I went out to check the air the next morning and I couldn’t smell anything.  Okay, the night before was an aberration, or so I thought.  After a morning of clothes washing and dish washing and bathing the smell was back and the puddle was bigger, not a good thing with eight adults, three children and ten more on the way.

I called several folks until I found a kind soul to come out and look at the system.  He proceeded to educate me as he pumped crud out of the tanks and replaced a pump, problem solved…..not so much.  

For the evening of post Christmas day I spent my time going out and lifting the lid to our septic tank and turning the pump on and off to empty the tank to the appropriate level.  Let’s just say I got to know my kids, inside and out, they are kind of gross.

We all made a vow to reduce our water output to support the empty tank program.  About the time of Marty’s shower things began to back up…literally.  Toilets refused to flush, clothes refused to be washed and dishes piled in the sink.  And then the clothes dryer quit heating with a load of wet clothes waiting to be heated.

Somewhere during the great Christmas Septic wars daughter-in-law Sarah announced that little Emma, the youngest of our beautiful and marvelously behaved grandchildren, was running a fever.  Sure enough baby girl had red cheeks, red eyes, snot and a cough.  She was a walking, talking, laughing Petri dish, bless her little heart.

That night, the night after Christmas we, as a group, made the decision to abandon ship early the next morning.  The kids left early the next day.  Marty, Erica and I, like captains of a sinking ship, stayed to organize, clean and discretely flush a toilet from time to time.  We went back to Waco that afternoon.  

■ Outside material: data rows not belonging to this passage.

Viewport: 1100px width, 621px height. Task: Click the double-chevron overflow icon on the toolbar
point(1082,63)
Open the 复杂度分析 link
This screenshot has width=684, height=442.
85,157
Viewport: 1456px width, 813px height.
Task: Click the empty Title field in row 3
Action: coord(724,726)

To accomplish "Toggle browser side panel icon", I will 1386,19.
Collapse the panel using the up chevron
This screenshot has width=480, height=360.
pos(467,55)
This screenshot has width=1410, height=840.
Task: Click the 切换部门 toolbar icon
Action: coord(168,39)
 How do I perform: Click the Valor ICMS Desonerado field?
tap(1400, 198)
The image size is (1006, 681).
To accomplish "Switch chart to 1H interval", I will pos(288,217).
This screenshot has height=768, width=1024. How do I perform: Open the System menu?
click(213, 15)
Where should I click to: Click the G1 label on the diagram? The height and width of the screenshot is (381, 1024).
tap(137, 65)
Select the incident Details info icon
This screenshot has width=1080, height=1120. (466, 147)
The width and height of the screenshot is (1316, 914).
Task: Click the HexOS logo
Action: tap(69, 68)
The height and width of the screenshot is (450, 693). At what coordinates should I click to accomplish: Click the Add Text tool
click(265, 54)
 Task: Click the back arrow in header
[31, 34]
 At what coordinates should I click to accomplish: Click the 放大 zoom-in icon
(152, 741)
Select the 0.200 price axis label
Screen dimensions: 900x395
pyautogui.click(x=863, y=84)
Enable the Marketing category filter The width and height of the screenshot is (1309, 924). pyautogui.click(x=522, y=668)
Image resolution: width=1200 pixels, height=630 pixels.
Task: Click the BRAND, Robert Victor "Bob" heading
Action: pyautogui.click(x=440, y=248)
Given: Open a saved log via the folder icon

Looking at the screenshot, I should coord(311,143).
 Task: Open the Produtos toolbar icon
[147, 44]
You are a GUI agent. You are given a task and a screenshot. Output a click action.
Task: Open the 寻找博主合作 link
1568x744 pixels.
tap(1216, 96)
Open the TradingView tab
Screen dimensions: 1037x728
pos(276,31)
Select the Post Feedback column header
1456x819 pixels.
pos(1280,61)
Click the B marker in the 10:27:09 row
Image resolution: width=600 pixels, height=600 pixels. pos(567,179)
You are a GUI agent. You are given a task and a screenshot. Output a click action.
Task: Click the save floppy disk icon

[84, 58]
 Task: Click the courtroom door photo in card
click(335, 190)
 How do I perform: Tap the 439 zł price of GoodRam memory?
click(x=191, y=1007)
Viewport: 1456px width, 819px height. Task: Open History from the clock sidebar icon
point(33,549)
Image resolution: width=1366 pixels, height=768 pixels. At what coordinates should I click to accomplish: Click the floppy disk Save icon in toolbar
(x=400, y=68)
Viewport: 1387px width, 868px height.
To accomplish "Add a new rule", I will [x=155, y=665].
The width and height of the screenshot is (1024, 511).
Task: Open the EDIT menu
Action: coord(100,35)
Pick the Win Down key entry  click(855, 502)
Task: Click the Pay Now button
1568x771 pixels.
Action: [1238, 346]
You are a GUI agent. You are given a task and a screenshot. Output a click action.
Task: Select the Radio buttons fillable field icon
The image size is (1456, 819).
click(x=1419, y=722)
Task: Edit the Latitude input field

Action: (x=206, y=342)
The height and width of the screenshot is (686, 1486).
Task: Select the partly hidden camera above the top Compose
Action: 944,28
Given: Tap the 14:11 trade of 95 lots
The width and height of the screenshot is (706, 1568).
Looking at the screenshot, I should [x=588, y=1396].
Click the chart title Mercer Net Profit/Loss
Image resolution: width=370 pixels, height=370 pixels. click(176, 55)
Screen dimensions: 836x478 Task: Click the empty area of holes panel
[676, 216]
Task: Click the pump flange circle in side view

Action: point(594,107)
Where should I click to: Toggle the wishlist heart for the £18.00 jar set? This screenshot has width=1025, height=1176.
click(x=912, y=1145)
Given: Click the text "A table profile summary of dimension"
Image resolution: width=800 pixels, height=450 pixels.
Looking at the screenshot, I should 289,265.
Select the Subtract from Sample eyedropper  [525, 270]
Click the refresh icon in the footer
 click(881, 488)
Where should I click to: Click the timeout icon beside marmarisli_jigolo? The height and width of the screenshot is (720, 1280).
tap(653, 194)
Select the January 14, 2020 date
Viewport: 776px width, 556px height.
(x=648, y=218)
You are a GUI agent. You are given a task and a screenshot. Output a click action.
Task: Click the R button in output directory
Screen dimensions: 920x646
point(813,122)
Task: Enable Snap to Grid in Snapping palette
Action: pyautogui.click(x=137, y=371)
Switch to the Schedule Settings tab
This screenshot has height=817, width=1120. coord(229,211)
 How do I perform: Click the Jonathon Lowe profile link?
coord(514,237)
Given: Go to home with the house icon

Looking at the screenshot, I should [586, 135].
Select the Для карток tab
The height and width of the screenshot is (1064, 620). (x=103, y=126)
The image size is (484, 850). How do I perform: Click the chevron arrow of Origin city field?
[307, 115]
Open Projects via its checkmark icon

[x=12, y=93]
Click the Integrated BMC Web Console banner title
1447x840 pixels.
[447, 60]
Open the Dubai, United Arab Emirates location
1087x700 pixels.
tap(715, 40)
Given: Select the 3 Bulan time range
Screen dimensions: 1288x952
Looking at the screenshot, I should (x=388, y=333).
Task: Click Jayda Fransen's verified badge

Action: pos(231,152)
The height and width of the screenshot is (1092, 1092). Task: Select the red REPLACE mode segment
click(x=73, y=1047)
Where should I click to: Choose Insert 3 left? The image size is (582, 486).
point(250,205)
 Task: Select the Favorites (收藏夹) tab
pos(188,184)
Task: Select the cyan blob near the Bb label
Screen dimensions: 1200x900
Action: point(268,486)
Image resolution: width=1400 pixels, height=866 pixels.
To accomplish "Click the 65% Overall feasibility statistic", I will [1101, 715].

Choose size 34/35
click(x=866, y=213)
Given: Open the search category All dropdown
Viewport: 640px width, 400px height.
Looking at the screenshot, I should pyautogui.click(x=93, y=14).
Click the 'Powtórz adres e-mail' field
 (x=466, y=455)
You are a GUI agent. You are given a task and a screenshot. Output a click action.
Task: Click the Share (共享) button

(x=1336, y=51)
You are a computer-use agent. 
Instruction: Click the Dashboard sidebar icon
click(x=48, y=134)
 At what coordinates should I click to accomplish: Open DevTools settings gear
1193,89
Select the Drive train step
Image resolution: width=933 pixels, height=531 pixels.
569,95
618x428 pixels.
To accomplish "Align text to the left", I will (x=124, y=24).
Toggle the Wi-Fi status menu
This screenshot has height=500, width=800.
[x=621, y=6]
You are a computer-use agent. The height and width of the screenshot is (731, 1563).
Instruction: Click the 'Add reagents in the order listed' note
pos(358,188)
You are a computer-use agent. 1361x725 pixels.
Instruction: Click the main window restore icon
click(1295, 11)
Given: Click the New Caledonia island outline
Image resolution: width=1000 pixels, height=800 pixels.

The dryer there didn’t work either.

Now this could be the Christmas from hell but no one was harmed and these are all first world problems.  They are terribly inconvenient problems, but none of them, even the illnesses, are life changing problems.  Do they produce anxiety, yes, do they require changing plans for 20 people, yes. 

My sister stepped up and hosted the hoard on Sunday and we completed our family Christmas on time and in good fashion.

I wish we could have stayed in the lake setting.  I wish we could have spent that beautiful calm Christmas with my beautiful calm family.  Ah, who are we kidding, its chaos when everything works.  

Besides, in spite of it all I still got to do this as I lay in bed with the grandkids watching Curious George:



And I got to do this with my bride:





We had a good time….in spite of the first world problems…..that’s a family Christmas.